Dans le numéro 903 d’Auto Hebdo publié le 20 octobre 1993, Jean-François Marchet revient sur les raisons qui ont poussé Ferrari à commercialiser cette nouvelle version de la 348 « quand le moment est venu, à la fin des années 80, de remplacer la 328 GTB, Ferrari a opté pour un cahier des charges résolument axé sur un caractère très sportif. […] Ainsi est née la 348 TB. Un grand nombre de journalistes et de clients ont été surpris par son comportement on ne peut plus vif. Un vrai cheval sauvage. Les ingénieurs de Maranello ont fait preuve de leur compétence en reconnaissant qu’ils étaient allés trop loin. Ils se sont immédiatement remis au travail, retouchant de nombreux détails. […] La synthèse de ces modifications conjuguée avec un moteur plus puissant et quelques détails de présentation mis à jour nous donnent aujourd’hui la 348 GTB, une 348 arrivée à l’âge adulte après quatre ans de travail acharné et constructif. […] Tout a donc été fait pour rendre la 348 plus facile à vivre, sans nuire à son caractère ni à son efficacité ».

La GTB fait la Une de Auto Auto (archives lov4wheels)

Au-delà des nombreuses évolutions touchant aux liaisons au sol (suspensions, fixations et points d’ancrage, tarage des amortisseurs, pneumatiques), la GTB hérite également d’un nouveau moteur de 3,4 litres qui, avec ses 320 ch, développe 20 ch de plus que la TB.
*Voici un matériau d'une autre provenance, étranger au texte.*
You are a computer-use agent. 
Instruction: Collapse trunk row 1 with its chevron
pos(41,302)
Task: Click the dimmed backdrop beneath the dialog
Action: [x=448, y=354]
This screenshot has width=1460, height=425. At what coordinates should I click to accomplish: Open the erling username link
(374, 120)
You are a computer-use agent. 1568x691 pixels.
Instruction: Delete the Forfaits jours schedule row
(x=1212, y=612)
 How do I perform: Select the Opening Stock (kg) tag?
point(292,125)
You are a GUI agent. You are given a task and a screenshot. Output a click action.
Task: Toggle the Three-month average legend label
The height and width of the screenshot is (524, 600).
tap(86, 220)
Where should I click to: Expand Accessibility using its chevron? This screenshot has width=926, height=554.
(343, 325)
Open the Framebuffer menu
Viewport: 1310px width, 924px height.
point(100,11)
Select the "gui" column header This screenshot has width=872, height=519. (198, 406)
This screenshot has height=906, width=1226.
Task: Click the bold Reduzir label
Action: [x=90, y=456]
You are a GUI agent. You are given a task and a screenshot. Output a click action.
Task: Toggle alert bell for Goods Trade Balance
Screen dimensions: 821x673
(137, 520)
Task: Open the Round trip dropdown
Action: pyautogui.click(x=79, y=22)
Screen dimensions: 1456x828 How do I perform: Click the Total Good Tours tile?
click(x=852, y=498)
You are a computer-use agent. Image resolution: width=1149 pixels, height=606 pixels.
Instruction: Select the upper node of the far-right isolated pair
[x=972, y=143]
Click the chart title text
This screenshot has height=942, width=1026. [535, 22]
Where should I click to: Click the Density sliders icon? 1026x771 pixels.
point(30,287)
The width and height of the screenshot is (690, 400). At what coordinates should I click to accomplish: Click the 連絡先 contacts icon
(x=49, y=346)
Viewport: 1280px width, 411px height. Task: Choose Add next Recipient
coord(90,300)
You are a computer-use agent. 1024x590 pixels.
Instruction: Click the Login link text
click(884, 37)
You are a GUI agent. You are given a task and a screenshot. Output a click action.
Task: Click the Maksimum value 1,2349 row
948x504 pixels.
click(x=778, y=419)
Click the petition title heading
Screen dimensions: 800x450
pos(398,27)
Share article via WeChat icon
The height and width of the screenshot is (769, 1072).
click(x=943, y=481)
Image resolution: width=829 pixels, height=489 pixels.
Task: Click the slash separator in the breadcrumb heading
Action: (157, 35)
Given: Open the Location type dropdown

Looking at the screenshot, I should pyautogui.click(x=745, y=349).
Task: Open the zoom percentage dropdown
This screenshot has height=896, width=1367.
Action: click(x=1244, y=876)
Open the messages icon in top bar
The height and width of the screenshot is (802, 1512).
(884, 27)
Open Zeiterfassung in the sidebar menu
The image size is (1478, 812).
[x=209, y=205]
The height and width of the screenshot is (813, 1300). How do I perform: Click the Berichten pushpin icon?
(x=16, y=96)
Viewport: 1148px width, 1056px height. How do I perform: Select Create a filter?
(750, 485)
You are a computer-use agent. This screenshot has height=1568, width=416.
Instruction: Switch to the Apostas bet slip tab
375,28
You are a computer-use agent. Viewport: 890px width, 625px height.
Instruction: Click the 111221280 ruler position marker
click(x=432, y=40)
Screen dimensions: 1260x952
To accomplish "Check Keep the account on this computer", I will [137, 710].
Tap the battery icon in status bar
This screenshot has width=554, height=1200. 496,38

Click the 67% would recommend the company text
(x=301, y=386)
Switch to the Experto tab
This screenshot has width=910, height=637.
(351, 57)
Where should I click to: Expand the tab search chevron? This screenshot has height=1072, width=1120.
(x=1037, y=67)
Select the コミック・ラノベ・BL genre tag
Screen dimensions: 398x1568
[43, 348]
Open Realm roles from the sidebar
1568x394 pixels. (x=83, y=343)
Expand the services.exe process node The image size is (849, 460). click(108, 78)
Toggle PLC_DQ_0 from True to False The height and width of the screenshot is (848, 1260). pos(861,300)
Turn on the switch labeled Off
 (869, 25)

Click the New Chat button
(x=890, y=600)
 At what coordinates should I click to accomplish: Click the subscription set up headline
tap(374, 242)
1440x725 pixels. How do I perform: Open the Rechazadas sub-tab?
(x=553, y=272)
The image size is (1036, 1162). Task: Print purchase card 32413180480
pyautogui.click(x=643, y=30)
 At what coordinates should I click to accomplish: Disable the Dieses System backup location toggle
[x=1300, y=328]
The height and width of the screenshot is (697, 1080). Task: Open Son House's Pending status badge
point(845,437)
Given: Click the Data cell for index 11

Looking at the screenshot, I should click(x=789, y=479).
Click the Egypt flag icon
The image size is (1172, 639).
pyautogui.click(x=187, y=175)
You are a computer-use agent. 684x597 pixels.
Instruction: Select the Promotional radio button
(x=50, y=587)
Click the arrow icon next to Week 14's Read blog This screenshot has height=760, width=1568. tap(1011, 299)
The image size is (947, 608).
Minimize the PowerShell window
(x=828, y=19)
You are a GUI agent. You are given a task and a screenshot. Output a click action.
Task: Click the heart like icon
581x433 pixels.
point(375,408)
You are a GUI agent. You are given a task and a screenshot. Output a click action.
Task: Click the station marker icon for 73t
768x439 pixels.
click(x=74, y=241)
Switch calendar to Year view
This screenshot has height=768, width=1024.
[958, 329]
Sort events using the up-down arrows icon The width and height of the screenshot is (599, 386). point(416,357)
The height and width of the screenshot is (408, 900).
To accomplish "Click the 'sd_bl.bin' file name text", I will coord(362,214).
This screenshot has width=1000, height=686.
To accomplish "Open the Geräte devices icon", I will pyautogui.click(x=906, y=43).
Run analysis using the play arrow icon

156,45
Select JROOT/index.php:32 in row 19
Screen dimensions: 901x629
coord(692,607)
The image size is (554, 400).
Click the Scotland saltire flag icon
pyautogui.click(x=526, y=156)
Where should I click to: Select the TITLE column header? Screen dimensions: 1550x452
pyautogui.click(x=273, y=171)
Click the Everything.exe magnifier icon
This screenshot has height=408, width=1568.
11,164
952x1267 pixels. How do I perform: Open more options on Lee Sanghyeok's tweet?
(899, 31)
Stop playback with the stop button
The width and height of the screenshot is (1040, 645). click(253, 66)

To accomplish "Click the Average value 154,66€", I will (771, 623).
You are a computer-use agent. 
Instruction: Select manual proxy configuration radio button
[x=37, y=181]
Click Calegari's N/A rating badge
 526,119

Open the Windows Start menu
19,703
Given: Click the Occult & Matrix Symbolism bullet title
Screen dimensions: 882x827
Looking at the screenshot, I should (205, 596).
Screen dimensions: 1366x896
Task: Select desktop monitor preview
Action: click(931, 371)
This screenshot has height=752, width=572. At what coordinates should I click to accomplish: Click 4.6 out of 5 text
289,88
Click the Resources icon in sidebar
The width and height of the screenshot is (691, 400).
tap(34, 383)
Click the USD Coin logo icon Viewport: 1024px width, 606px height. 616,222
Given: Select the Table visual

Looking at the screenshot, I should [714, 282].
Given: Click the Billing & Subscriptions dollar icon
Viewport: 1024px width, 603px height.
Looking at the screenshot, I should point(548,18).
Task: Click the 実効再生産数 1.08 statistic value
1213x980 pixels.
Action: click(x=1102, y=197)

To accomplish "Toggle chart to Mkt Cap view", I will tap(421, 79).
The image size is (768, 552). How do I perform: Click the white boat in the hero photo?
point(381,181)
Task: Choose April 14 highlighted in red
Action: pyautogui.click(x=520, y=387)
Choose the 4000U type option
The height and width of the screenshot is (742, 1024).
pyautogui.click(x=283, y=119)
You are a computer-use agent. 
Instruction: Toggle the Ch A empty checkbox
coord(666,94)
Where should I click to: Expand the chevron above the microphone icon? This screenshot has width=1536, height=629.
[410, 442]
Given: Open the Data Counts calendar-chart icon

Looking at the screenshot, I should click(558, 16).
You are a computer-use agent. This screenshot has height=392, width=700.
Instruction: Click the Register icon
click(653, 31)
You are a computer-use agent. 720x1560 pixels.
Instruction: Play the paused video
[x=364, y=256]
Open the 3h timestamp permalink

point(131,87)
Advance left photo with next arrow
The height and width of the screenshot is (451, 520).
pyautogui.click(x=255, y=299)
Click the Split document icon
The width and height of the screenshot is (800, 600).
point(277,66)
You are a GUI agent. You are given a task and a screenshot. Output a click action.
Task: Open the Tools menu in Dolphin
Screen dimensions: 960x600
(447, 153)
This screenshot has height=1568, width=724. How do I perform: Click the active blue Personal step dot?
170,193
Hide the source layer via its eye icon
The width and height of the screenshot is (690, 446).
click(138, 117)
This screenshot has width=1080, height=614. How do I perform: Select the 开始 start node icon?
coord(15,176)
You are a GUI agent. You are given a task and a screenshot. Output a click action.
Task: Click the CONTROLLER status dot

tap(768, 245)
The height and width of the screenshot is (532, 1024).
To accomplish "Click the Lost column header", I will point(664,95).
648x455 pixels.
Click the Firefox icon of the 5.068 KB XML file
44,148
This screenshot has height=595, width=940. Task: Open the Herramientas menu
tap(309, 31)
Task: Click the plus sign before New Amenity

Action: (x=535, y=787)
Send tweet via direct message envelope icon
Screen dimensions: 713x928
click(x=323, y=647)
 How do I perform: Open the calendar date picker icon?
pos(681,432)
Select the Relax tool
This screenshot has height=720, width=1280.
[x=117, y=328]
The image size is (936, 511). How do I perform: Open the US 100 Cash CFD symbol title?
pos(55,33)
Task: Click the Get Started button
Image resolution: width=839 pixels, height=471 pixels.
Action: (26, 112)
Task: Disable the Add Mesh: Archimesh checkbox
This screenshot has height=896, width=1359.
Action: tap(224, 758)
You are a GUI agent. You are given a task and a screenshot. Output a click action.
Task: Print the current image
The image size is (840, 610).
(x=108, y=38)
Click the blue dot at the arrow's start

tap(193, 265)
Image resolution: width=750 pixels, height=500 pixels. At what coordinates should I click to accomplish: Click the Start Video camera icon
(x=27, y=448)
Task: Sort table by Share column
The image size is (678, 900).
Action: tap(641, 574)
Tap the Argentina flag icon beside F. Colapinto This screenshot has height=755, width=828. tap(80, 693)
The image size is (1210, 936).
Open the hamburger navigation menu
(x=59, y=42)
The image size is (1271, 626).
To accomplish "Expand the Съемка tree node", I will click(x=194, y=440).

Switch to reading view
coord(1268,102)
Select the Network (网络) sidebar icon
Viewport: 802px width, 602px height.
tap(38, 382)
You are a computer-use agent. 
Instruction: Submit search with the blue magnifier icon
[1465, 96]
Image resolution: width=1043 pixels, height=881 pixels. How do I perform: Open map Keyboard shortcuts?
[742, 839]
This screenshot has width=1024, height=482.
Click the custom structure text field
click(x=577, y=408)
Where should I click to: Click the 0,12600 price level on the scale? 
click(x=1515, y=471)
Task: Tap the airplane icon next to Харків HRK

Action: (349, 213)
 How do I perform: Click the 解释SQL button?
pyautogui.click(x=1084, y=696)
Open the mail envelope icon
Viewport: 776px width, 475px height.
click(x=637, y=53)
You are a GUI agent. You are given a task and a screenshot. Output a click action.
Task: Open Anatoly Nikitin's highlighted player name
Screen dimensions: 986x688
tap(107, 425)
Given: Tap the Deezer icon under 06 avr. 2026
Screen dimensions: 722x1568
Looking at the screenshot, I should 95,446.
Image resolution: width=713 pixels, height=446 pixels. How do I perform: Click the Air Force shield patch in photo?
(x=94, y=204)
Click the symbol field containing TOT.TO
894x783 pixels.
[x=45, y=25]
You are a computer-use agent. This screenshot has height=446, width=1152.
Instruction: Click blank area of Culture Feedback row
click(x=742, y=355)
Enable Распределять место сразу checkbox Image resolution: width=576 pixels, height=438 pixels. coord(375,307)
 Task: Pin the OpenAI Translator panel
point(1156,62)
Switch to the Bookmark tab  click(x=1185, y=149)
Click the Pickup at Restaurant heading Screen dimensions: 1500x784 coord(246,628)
A l’extérieur, la GTB bénéficie de bas de caisse couleur carrosserie en lieu et place du traitement noir initial. L’intérieur n’est pas en reste et accueille de nouveaux sièges et contre-portes ainsi qu’un pédalier en alliage léger. Enfin, la direction assistée fait son apparition !

La 348 GTB est une pure, une authentique sportive. Parfois dure et rude mais générant des sensations sans égal.

Alain Bernadet, Sport Auto n°382 – novembre 1993
Ferrari 348 GTB – photo Ferrari

Et au volant… cette Ferrari est-elle toujours aussi sauvage ? D’après Alain Bernadet qui, pour Sport Auto (n°382, novembre 1993), compare la GTB à la 911 Carrera et à la Honda NSX, « la 348 GTB est une pure, une authentique sportive. Parfois dure et rude mais générant des sensations sans égal. Une fois dans sa vie au moins, il faut vivre ce moteur à la sonorité très mécanique, au tempérament très affirmé. […] La Ferrari 348 GTB voit également son comportement progresser de façon sensible. […] La petite berlinette Ferrari est devenue plus abordable. Pas facile pour autant, s’agissant d’une voiture assez physique à l’usage. Il faut lui imposer sa volonté, la placer avec énergie. Mais, survirant avec moins de promptitude, son équilibre est devenu excellent, son freinage puissant et très endurant ».

Laquelle choisir ? Cruel dilemme ! (archives lov4wheels)

Dans Auto Hebdo, Jean-François Marchet écrit que « dès les premiers tours de roues on découvre un sentiment de confiance que l’on n’avait pas connu en 1989 sur route ouverte. A commencer par une vraie stabilité en ligne droite, une sensibilité moins marquée en appui et lors des transferts de masse. Cela veut dire désormais qu’une conduite rapide sur route ouverte peut maintenant se vivre sans arrière-pensée. Sur piste, notre jugement est plus nuancé car les réactions sont encore vives lorsque l’on flirte franchement avec la limite. La 348 ne doit pas être provoquée mais menée avec douceur, tel un fauve que l’on a apprivoisé. Passionnant assurément mais gare. […] La révélation de cet essai vient d’un comportement routier qui est maintenant proche de l’idéal ».

Malgré les commentaires beaucoup plus élogieux à l’encontre de la 348, les ingénieurs de Ferrari ne baissent pas les bras et poursuivent avec persévérance leur travail sur la structure de leur berlinette.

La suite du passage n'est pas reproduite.